Fragilização de Lula ameaça o PT


A recente revelação feita pelo ex-ministro Antônio Palocci (PT-SP) sobre a suposta existência de um “pacto de sangue” da propina envolvendo Lula intensificou a fragilização do ex-presidente.

Isso pode ser percebido no depoimento que o ex-presidente prestou na semana passada ao juiz Sérgio Moro.

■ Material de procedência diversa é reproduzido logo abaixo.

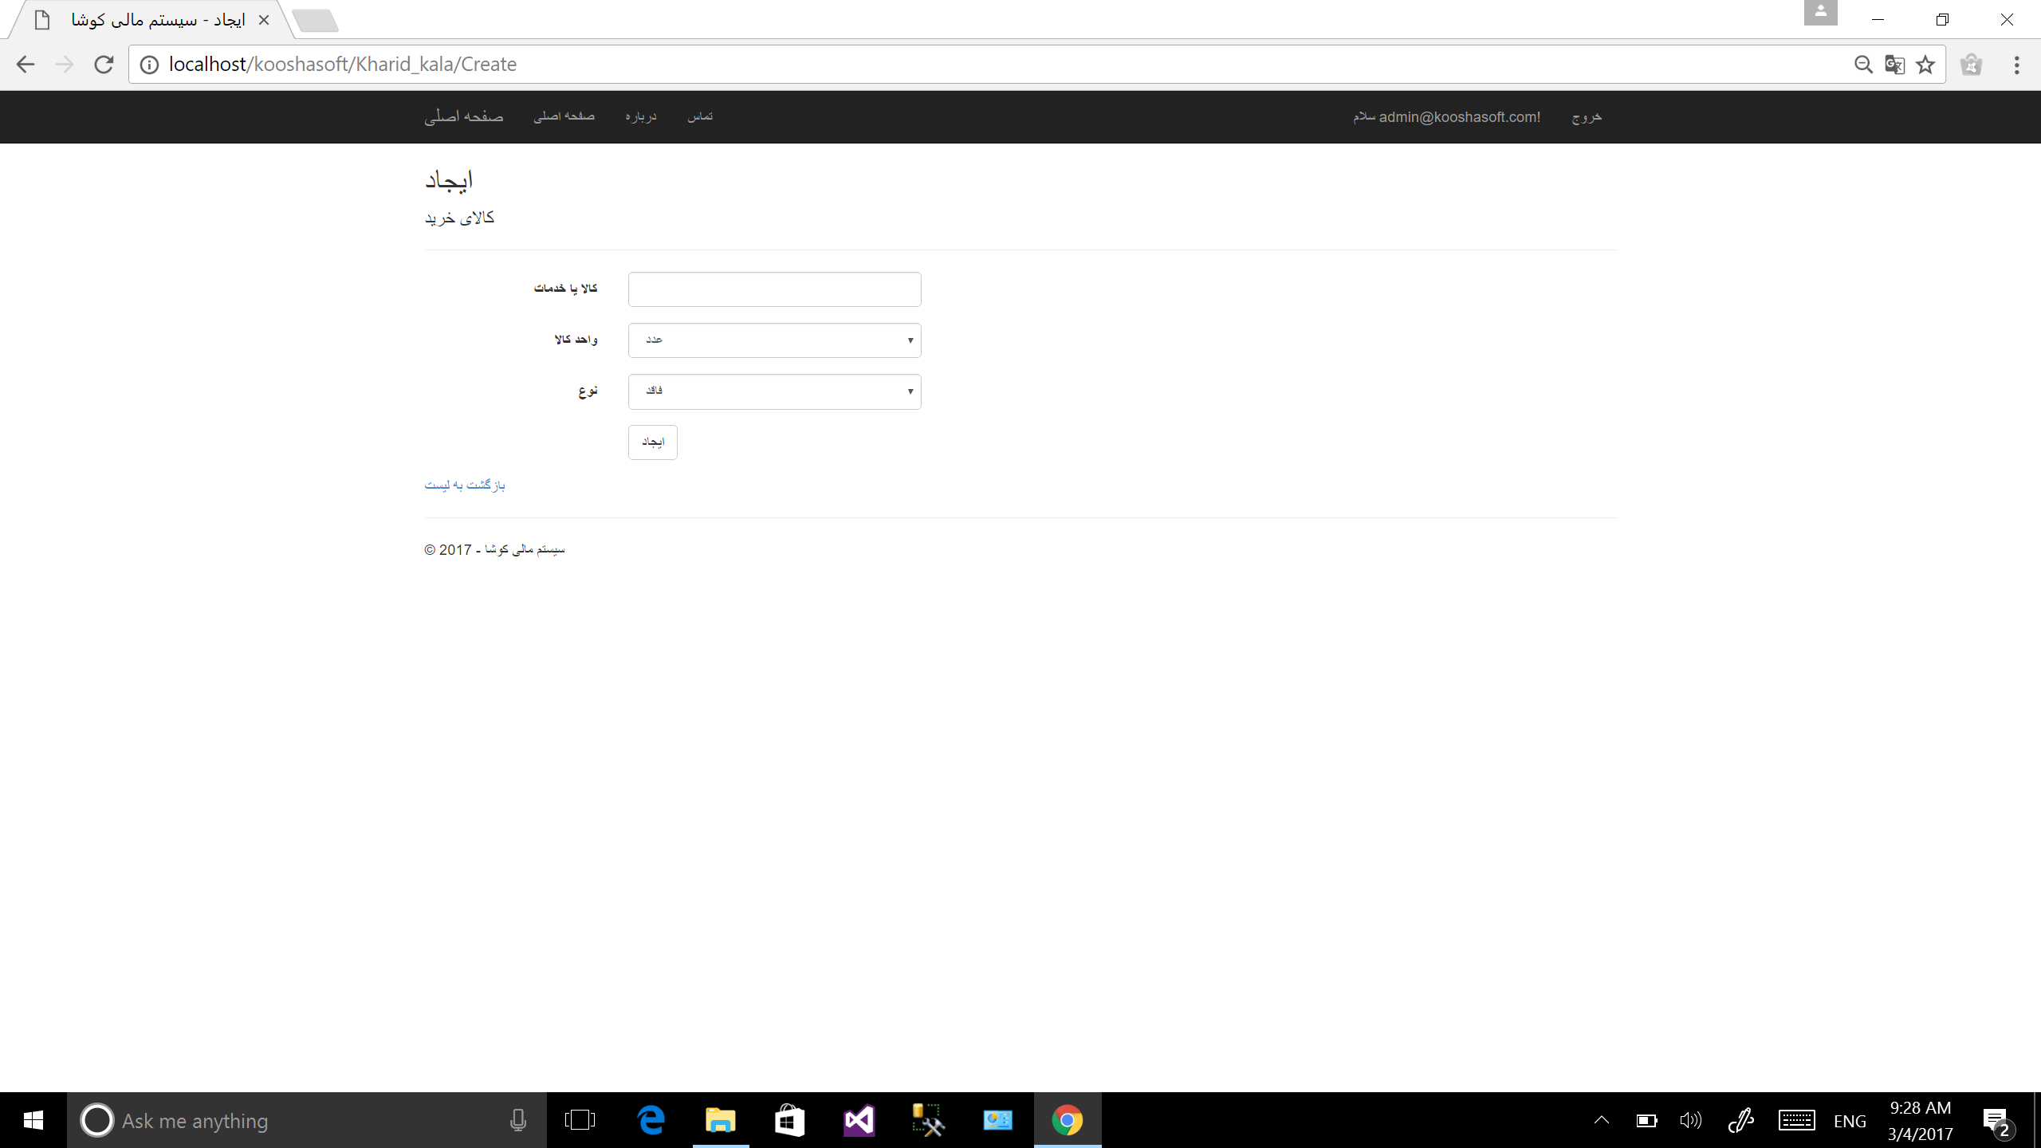Click the تماس (Contact) nav item
Image resolution: width=2041 pixels, height=1148 pixels.
coord(700,116)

Ao contrário do depoimento anterior, Lula mostrou-se bastante irritado, não conseguindo transformar o evento num palanque eleitoral como pretendia, além de encontrar dificuldades para esclarecer os questionamentos feitos por Moro.

A manifestação de Antônio Palocci levou até mesmo o ex-ministro Ciro Gomes (PDT-CE), aliado de Lula, a declarar que as revelações de Palocci “derrubam a narrativa do ex-presidente”. Até então, Lula insistia que ele e o PT são “vítimas de uma perseguição política supostamente imposta pelo Poder Judiciário”.

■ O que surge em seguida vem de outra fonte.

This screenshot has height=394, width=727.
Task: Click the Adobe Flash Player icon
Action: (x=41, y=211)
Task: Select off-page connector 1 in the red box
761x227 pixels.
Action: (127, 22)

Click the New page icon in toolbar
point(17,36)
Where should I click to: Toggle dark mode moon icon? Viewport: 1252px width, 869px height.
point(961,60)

Como o PT, desde a crise do mensalão, é um partido muito dependente do chamado Lulismo, a fragilização do ex-presidente cria sérios problemas para os petistas.

Caso Lula não seja candidato ao Palácio do Planalto nas eleições de 2018 (desistindo de concorrer ou em caso de condenação em segunda instância na Lava-Jato), os nomes que surgem como opção para substituí-lo tem baixa densidade eleitoral.

Aliás, segundo pesquisa do Instituto Paraná, quando os entrevistados são questionados sobre quem deveria ser o candidato a presidente da República caso Lula não possa concorrer, 15,7% citou Ciro. 10,7% mencionou o ex-prefeito de São Paulo, Fernando Haddad (PT), enquanto 5,0% citou o ex-governador da Bahia Jaques Wagner. A maioria dos entrevistados (62,8%) respondeu que nenhum desses nomes deveria ser o substituto de Lula.

Ou seja, mesmo que nomes petistas como Haddad e Wagner sejam mencionados como alternativas, hoje, parcela expressiva do eleitorado Lulista (cerca de 30%) não migra para ninguém.

Isso significa que esse eleitor, que possui um perfil socioeconômico de baixa renda e escolaridade, localizado principalmente nos pequenos municípios da região Nordeste, fica “órfão” sem o nome do ex-presidente no tabuleiro.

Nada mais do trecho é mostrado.